Work required | Extract the listing in its entirety, keeping each line identical to the original.

Available data |
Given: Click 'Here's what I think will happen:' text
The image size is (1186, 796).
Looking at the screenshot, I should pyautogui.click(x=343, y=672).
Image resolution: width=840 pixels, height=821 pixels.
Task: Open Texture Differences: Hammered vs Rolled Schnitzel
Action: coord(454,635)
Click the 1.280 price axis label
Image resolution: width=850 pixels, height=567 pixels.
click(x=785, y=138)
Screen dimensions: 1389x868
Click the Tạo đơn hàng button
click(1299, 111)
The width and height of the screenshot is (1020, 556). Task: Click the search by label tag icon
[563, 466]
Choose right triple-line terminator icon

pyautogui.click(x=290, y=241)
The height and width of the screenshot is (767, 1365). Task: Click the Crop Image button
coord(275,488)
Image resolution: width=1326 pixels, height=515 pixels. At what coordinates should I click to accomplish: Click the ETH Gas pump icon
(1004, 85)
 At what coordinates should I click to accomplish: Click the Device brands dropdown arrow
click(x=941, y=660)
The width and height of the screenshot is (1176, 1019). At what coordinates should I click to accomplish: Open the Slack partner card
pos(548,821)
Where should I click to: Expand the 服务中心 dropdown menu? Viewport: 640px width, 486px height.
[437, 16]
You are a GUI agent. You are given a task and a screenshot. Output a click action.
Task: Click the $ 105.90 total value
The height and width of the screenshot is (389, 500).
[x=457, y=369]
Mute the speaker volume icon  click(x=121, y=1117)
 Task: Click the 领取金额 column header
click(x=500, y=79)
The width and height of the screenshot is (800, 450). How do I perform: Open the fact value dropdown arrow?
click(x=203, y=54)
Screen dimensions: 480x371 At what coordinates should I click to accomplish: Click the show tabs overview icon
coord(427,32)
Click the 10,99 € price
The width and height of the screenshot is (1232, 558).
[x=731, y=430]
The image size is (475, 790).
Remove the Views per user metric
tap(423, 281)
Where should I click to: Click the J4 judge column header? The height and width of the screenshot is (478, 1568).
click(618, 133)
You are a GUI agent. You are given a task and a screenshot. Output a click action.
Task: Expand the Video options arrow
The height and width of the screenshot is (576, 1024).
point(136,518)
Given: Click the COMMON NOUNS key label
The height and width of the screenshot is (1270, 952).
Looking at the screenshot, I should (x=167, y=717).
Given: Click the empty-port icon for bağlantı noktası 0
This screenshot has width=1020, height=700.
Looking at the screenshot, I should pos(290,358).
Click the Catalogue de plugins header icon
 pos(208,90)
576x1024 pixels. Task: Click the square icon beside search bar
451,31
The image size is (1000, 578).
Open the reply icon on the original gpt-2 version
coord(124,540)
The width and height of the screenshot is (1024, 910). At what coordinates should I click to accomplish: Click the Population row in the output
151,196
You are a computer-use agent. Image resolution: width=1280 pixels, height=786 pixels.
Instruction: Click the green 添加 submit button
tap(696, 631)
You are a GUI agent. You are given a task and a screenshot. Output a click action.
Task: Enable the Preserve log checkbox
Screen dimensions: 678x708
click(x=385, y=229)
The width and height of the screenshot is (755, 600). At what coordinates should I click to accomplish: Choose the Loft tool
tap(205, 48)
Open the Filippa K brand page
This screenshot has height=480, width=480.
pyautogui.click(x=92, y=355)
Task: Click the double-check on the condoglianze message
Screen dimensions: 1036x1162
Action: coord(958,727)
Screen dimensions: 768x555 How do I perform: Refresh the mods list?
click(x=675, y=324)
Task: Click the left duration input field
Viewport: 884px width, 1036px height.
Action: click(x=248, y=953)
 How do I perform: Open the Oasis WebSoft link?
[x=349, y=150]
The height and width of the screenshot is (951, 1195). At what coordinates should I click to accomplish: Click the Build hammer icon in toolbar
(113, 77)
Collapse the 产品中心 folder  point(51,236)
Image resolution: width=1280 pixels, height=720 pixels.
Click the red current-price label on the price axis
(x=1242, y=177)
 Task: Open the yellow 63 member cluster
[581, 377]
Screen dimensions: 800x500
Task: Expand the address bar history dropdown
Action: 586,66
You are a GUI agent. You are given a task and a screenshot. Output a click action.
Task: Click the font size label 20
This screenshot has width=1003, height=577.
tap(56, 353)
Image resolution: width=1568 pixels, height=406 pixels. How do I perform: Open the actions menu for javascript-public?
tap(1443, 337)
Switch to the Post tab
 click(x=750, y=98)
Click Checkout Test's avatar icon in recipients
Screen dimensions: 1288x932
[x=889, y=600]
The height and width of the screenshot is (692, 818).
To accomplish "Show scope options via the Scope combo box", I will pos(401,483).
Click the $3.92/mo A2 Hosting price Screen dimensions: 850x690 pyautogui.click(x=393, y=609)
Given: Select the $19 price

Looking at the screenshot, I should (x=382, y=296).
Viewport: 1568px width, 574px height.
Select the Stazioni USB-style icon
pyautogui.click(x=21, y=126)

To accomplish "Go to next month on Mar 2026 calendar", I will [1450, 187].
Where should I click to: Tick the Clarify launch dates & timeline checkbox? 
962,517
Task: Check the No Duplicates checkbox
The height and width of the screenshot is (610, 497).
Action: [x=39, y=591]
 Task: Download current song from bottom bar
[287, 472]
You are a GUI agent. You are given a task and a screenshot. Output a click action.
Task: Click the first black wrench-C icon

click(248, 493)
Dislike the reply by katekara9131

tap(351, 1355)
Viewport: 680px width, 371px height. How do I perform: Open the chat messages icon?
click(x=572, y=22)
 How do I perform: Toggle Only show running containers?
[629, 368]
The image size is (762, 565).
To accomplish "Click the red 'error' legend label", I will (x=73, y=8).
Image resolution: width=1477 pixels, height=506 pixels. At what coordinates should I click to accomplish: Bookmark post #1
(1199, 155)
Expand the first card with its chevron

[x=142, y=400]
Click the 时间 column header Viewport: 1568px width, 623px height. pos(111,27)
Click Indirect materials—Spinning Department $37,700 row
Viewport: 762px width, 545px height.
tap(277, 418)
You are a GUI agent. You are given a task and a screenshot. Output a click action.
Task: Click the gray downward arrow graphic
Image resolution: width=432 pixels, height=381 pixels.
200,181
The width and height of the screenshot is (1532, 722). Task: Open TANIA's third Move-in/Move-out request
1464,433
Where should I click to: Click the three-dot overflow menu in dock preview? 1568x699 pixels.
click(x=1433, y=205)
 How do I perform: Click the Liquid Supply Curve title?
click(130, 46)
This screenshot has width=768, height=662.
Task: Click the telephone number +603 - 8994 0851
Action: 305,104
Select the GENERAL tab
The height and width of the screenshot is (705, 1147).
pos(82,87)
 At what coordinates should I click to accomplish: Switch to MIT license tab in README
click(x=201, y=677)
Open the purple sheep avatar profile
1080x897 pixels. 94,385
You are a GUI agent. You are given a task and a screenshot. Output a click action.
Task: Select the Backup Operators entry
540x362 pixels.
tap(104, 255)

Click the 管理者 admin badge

Solution for this exercise |
Given: Click 'Here's what I think will happen:' text
The image size is (1186, 796).
Looking at the screenshot, I should pyautogui.click(x=343, y=672).
Image resolution: width=840 pixels, height=821 pixels.
Task: Open Texture Differences: Hammered vs Rolled Schnitzel
Action: coord(454,635)
Click the 1.280 price axis label
Image resolution: width=850 pixels, height=567 pixels.
click(x=785, y=138)
Screen dimensions: 1389x868
Click the Tạo đơn hàng button
click(1299, 111)
The width and height of the screenshot is (1020, 556). Task: Click the search by label tag icon
[563, 466]
Choose right triple-line terminator icon

pyautogui.click(x=290, y=241)
The height and width of the screenshot is (767, 1365). Task: Click the Crop Image button
coord(275,488)
Image resolution: width=1326 pixels, height=515 pixels. At what coordinates should I click to accomplish: Click the ETH Gas pump icon
(1004, 85)
 At what coordinates should I click to accomplish: Click the Device brands dropdown arrow
click(x=941, y=660)
The width and height of the screenshot is (1176, 1019). At what coordinates should I click to accomplish: Open the Slack partner card
pos(548,821)
Where should I click to: Expand the 服务中心 dropdown menu? Viewport: 640px width, 486px height.
[437, 16]
You are a GUI agent. You are given a task and a screenshot. Output a click action.
Task: Click the $ 105.90 total value
The height and width of the screenshot is (389, 500).
[x=457, y=369]
Mute the speaker volume icon  click(x=121, y=1117)
 Task: Click the 领取金额 column header
click(x=500, y=79)
The width and height of the screenshot is (800, 450). How do I perform: Open the fact value dropdown arrow?
click(x=203, y=54)
Screen dimensions: 480x371 At what coordinates should I click to accomplish: Click the show tabs overview icon
coord(427,32)
Click the 10,99 € price
The width and height of the screenshot is (1232, 558).
[x=731, y=430]
The image size is (475, 790).
Remove the Views per user metric
tap(423, 281)
Where should I click to: Click the J4 judge column header? The height and width of the screenshot is (478, 1568).
click(618, 133)
You are a GUI agent. You are given a task and a screenshot. Output a click action.
Task: Expand the Video options arrow
The height and width of the screenshot is (576, 1024).
point(136,518)
Given: Click the COMMON NOUNS key label
The height and width of the screenshot is (1270, 952).
Looking at the screenshot, I should (x=167, y=717).
Given: Click the empty-port icon for bağlantı noktası 0
This screenshot has width=1020, height=700.
Looking at the screenshot, I should pos(290,358).
Click the Catalogue de plugins header icon
 pos(208,90)
576x1024 pixels. Task: Click the square icon beside search bar
451,31
The image size is (1000, 578).
Open the reply icon on the original gpt-2 version
coord(124,540)
The width and height of the screenshot is (1024, 910). At what coordinates should I click to accomplish: Click the Population row in the output
151,196
You are a computer-use agent. Image resolution: width=1280 pixels, height=786 pixels.
Instruction: Click the green 添加 submit button
tap(696, 631)
You are a GUI agent. You are given a task and a screenshot. Output a click action.
Task: Enable the Preserve log checkbox
Screen dimensions: 678x708
click(x=385, y=229)
The width and height of the screenshot is (755, 600). At what coordinates should I click to accomplish: Choose the Loft tool
tap(205, 48)
Open the Filippa K brand page
This screenshot has height=480, width=480.
pyautogui.click(x=92, y=355)
Task: Click the double-check on the condoglianze message
Screen dimensions: 1036x1162
Action: coord(958,727)
Screen dimensions: 768x555 How do I perform: Refresh the mods list?
click(x=675, y=324)
Task: Click the left duration input field
Viewport: 884px width, 1036px height.
Action: click(x=248, y=953)
 How do I perform: Open the Oasis WebSoft link?
[x=349, y=150]
The height and width of the screenshot is (951, 1195). At what coordinates should I click to accomplish: Click the Build hammer icon in toolbar
(113, 77)
Collapse the 产品中心 folder  point(51,236)
Image resolution: width=1280 pixels, height=720 pixels.
Click the red current-price label on the price axis
(x=1242, y=177)
 Task: Open the yellow 63 member cluster
[581, 377]
Screen dimensions: 800x500
Task: Expand the address bar history dropdown
Action: 586,66
You are a GUI agent. You are given a task and a screenshot. Output a click action.
Task: Click the font size label 20
This screenshot has width=1003, height=577.
tap(56, 353)
Image resolution: width=1568 pixels, height=406 pixels. How do I perform: Open the actions menu for javascript-public?
tap(1443, 337)
Switch to the Post tab
 click(x=750, y=98)
Click Checkout Test's avatar icon in recipients
Screen dimensions: 1288x932
[x=889, y=600]
The height and width of the screenshot is (692, 818).
To accomplish "Show scope options via the Scope combo box", I will pos(401,483).
Click the $3.92/mo A2 Hosting price Screen dimensions: 850x690 pyautogui.click(x=393, y=609)
Given: Select the $19 price

Looking at the screenshot, I should (x=382, y=296).
Viewport: 1568px width, 574px height.
Select the Stazioni USB-style icon
pyautogui.click(x=21, y=126)

To accomplish "Go to next month on Mar 2026 calendar", I will [1450, 187].
Where should I click to: Tick the Clarify launch dates & timeline checkbox? 
962,517
Task: Check the No Duplicates checkbox
The height and width of the screenshot is (610, 497).
Action: [x=39, y=591]
 Task: Download current song from bottom bar
[287, 472]
You are a GUI agent. You are given a task and a screenshot. Output a click action.
Task: Click the first black wrench-C icon

click(248, 493)
Dislike the reply by katekara9131

tap(351, 1355)
Viewport: 680px width, 371px height. How do I perform: Open the chat messages icon?
click(x=572, y=22)
 How do I perform: Toggle Only show running containers?
[629, 368]
The image size is (762, 565).
To accomplish "Click the red 'error' legend label", I will (x=73, y=8).
Image resolution: width=1477 pixels, height=506 pixels. At what coordinates should I click to accomplish: Bookmark post #1
(1199, 155)
Expand the first card with its chevron

[x=142, y=400]
Click the 时间 column header Viewport: 1568px width, 623px height. pos(111,27)
Click Indirect materials—Spinning Department $37,700 row
Viewport: 762px width, 545px height.
tap(277, 418)
You are a GUI agent. You are given a task and a screenshot. Output a click action.
Task: Click the gray downward arrow graphic
Image resolution: width=432 pixels, height=381 pixels.
200,181
The width and height of the screenshot is (1532, 722). Task: Open TANIA's third Move-in/Move-out request
1464,433
Where should I click to: Click the three-dot overflow menu in dock preview? 1568x699 pixels.
click(x=1433, y=205)
 How do I perform: Click the Liquid Supply Curve title?
click(130, 46)
This screenshot has width=768, height=662.
Task: Click the telephone number +603 - 8994 0851
Action: 305,104
Select the GENERAL tab
The height and width of the screenshot is (705, 1147).
pos(82,87)
 At what coordinates should I click to accomplish: Switch to MIT license tab in README
click(x=201, y=677)
Open the purple sheep avatar profile
1080x897 pixels. 94,385
You are a GUI agent. You are given a task and a screenshot. Output a click action.
Task: Select the Backup Operators entry
540x362 pixels.
tap(104, 255)

Click the 管理者 admin badge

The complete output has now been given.